Il est donc essentiel d’accompagner ces dispositions par des mesures complémentaires de prévention, de suivi et de coordination des soins.
Les défis et limites du plafonnement des arrêts maladie selon un économiste de la santé
Frédéric Bizard, personnalité reconnue dans le domaine de l’économie de la santé, exprime un regard critique sur la réforme. Pour lui, le plafonnement des arrêts maladie n’est qu’une mesure « de surface » qui ne s’attaque pas aux causes profondes du phénomène. Il qualifie ce dispositif de « bricolage » visant à se donner bonne conscience politique plutôt qu’à fournir une solution durable.
Selon ses analyses :
- L’essentiel des problèmes réside dans la dégradation de la santé des Français due au vieillissement, aux affections chroniques, à la santé mentale défaillante et à une organisation sanitaire insuffisante.
- Le contrôle médical s’avère déjà dense grâce aux 7 500 médecins-conseils, ce qui interroge l’utilité d’une restriction arbitrée de la durée des arrêts.
- L’absence de données précises sur la justification des arrêts longs prive les décideurs d’une base scientifique fiable pour affiner leurs politiques.
L’économiste met ainsi en avant la nécessité de repenser la politique de santé en intégrant pleinement les entreprises, les professionnels de santé et les pouvoirs publics autour d’une politique de prévention renforcée. La responsabilisation des salariés et une harmonisation des règles applicables à toutes les entreprises sont également des priorités identifiées.
Il insiste sur le fait que la hausse récente des absences en matière d’arrêts maladie ne relève pas principalement d’abus, mais d’un phénomène structurel lié à la morbidité et à des parcours de soins fragmentés. Au-delà de la limitation des durées, il convient d’insister sur :
- Le développement de la prévention en milieu professionnel.

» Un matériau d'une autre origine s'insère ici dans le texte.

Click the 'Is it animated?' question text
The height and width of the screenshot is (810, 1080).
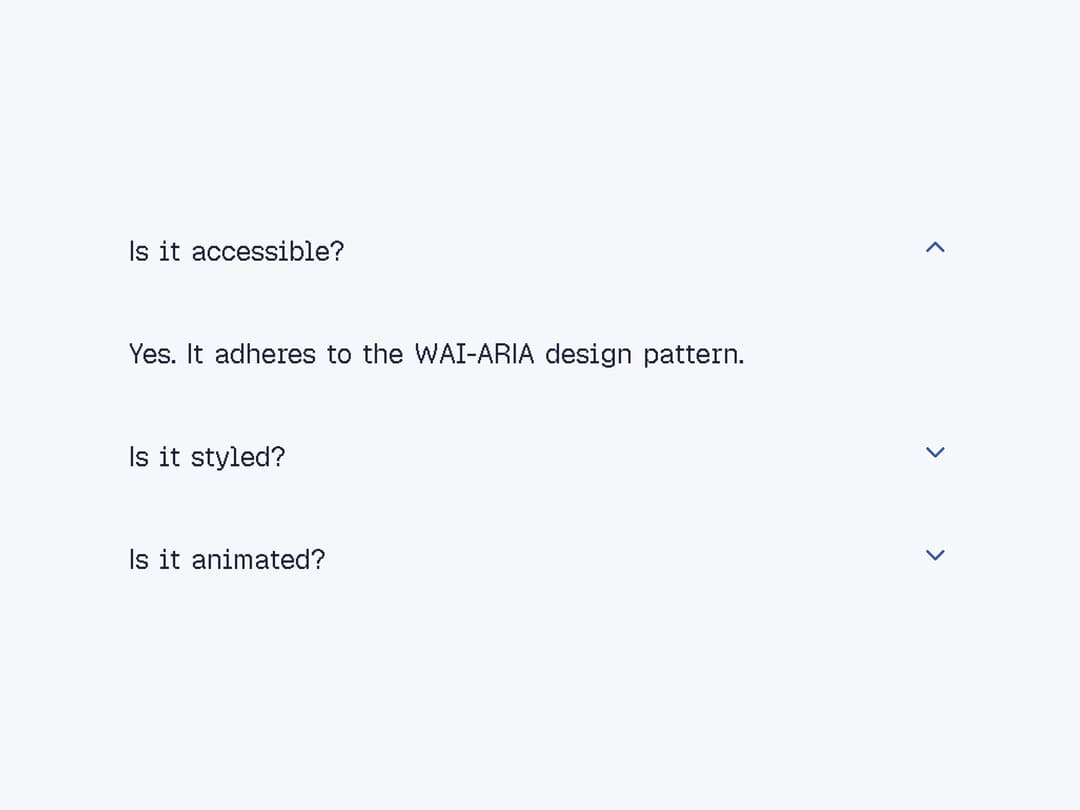[x=227, y=559]
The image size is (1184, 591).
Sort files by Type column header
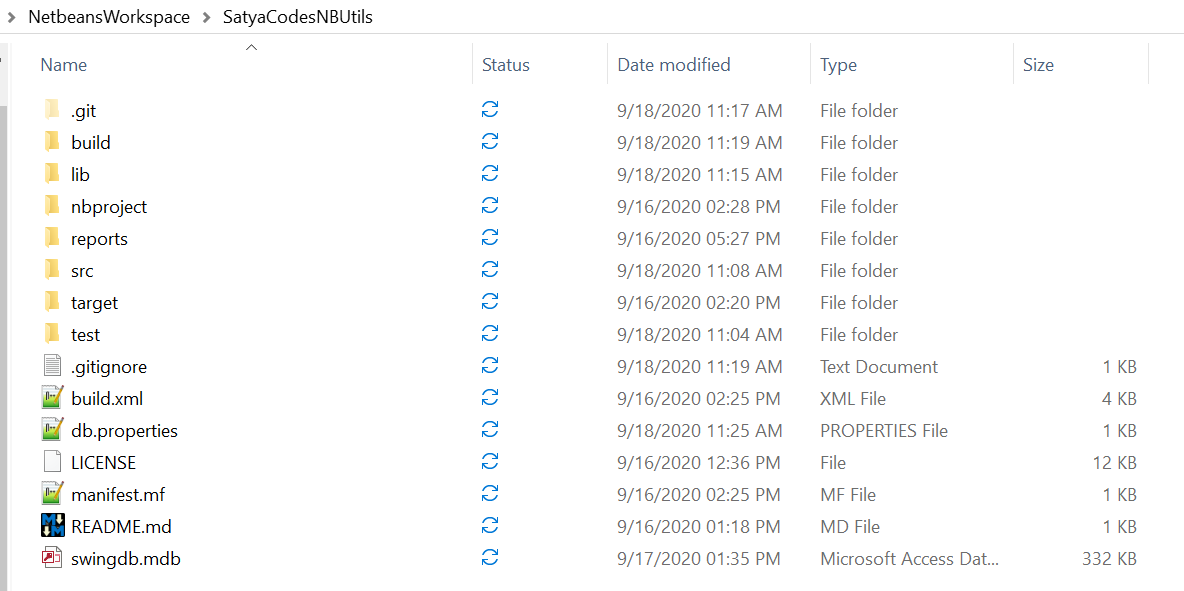point(838,65)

- Un meilleur accompagnement des patients chroniques.
- Une amélioration de la coordination entre acteurs médico-sociaux.
Ce diagnostic pointe les faiblesses majeures du système actuel, qualifié de bancal, et invite à dépasser les mesures ponctuelles au profit d’une réforme systémique et intégrée, capable de réduire réellement les risques sociaux liés à la santé.

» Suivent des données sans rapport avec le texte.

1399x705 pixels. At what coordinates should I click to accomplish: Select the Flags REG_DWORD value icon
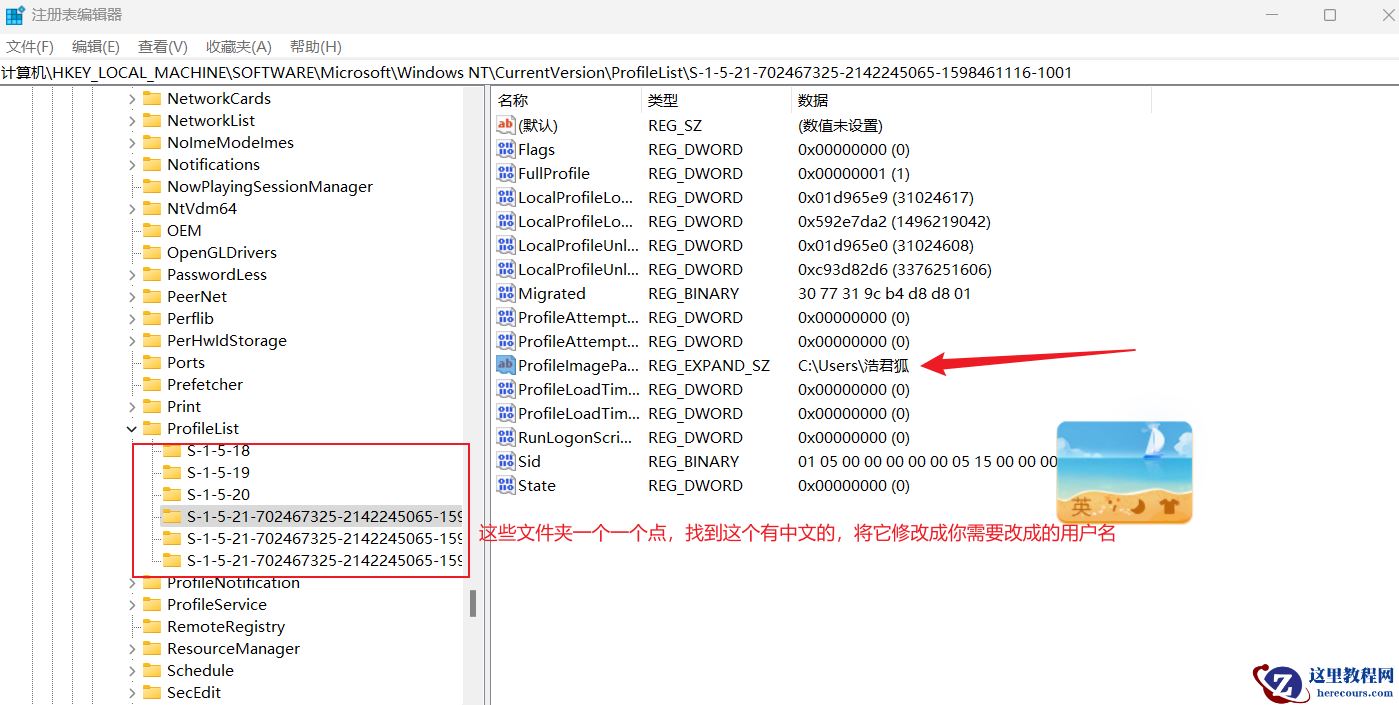504,149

Quelles sont les nouvelles durées maximales des arrêts maladie en 2026 ?
À partir du 1er septembre 2026, le premier arrêt maladie est limité à 31 jours, et chaque prolongation ne peut dépasser 62 jours, sauf exceptions médicales justifiées.
Pourquoi certains experts critiquent-ils le plafonnement des arrêts maladie ?
Des économistes de la santé, comme Frédéric Bizard, estiment que cette mesure ne traite pas les causes profondes des arrêts et s’appuie sur un contrôle déjà existant, réduisant ainsi son efficacité réelle.
Quel est l’impact économique des arrêts maladie sur l’Assurance maladie ?
Le coût des arrêts maladie est d’environ 18 milliards d’euros par an, ce qui représente une part importante des dépenses liées aux risques sociaux dans le système de santé.
Quelles pistes sont proposées pour améliorer la gestion des arrêts maladie ?
Les experts suggèrent un renforcement de la prévention, une meilleure coordination des parcours de soins, ainsi que la responsabilisation des employeurs, salariés et médecins.
Comment la santé mentale influence-t-elle les arrêts maladie ?
La dégradation de la santé mentale, notamment chez les jeunes, conduit à une augmentation des arrêts maladie, avec une prise en charge plus attentive de ces troubles par les professionnels de santé.